··· Data shown
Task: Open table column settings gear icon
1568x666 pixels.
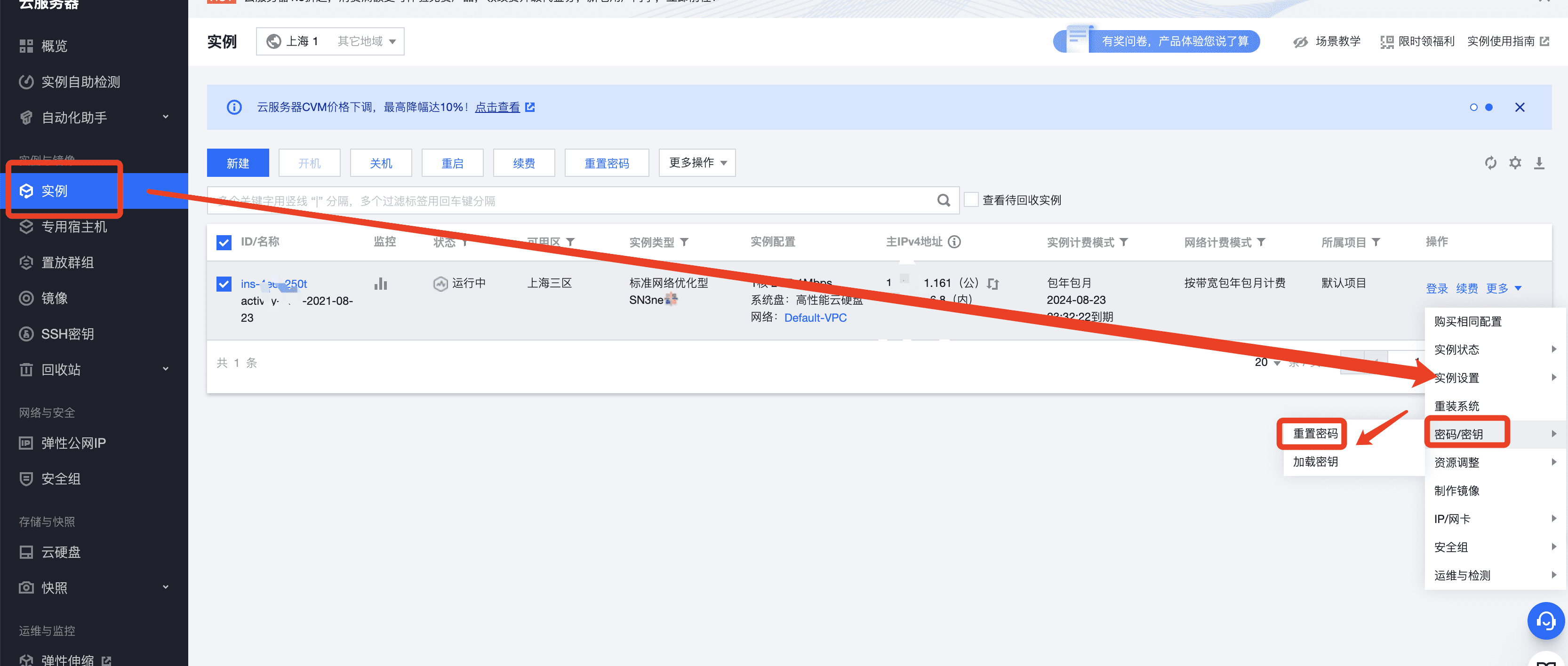Action: pyautogui.click(x=1515, y=162)
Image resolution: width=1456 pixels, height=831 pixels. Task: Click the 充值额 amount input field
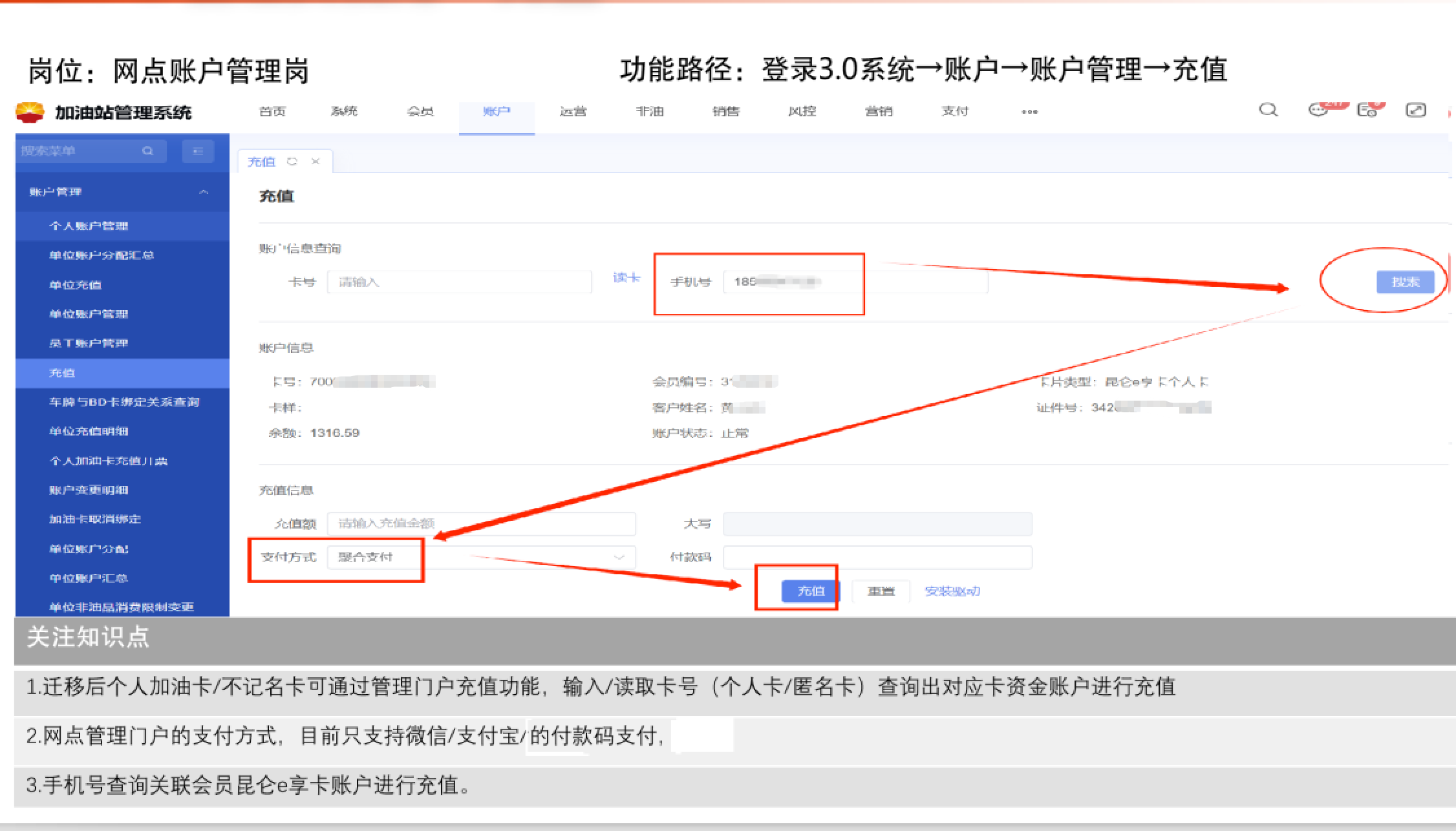click(x=481, y=523)
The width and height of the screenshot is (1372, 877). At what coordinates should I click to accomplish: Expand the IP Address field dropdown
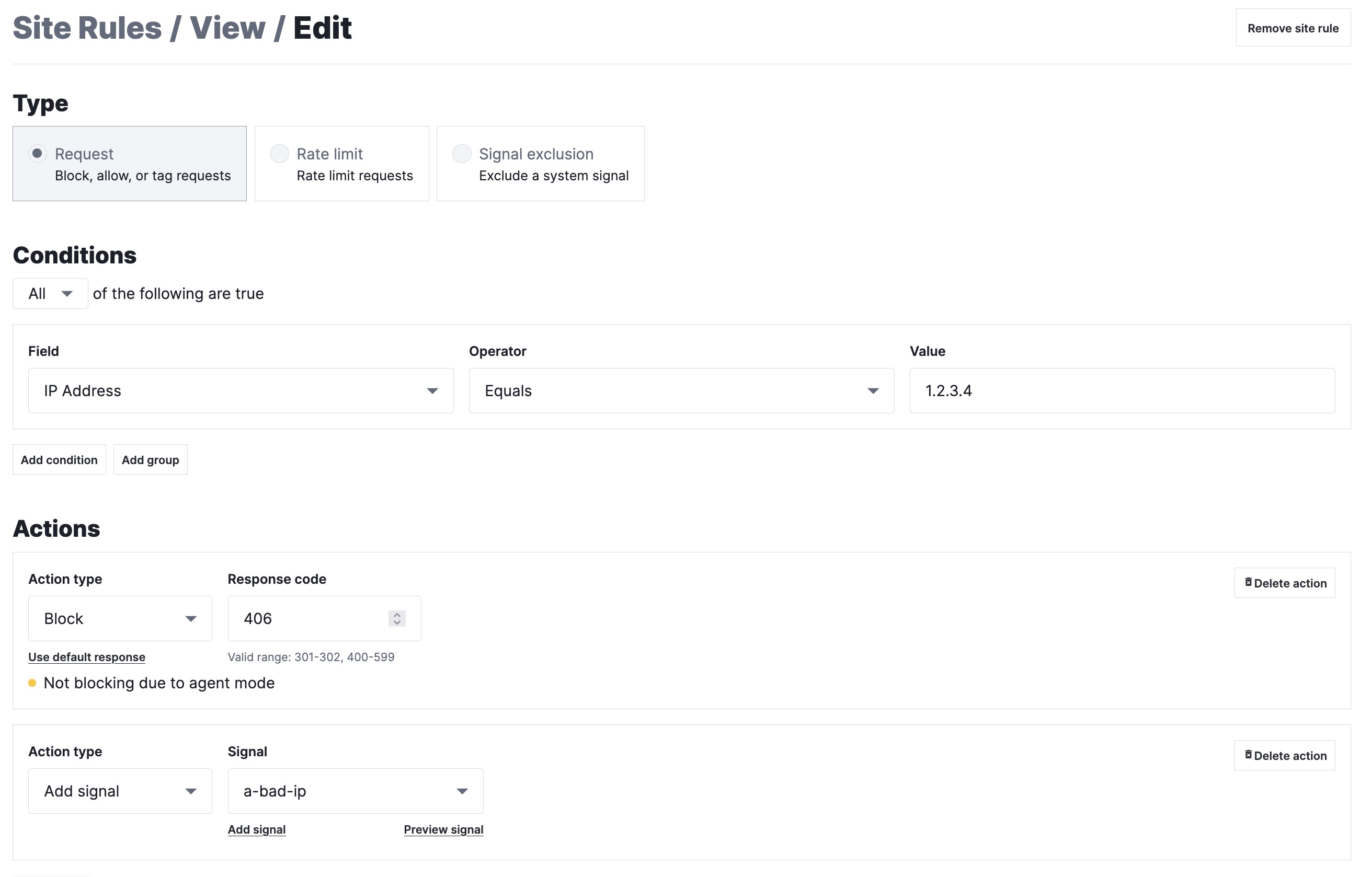coord(241,390)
······
Task description:
Write out only the lines from the one that contains "The width and" through the last line of the records above, both included, word for word and without the pictures.

Response area:
The width and height of the screenshot is (1372, 877). At what coordinates should I click to accomplish: Expand the IP Address field dropdown
coord(241,390)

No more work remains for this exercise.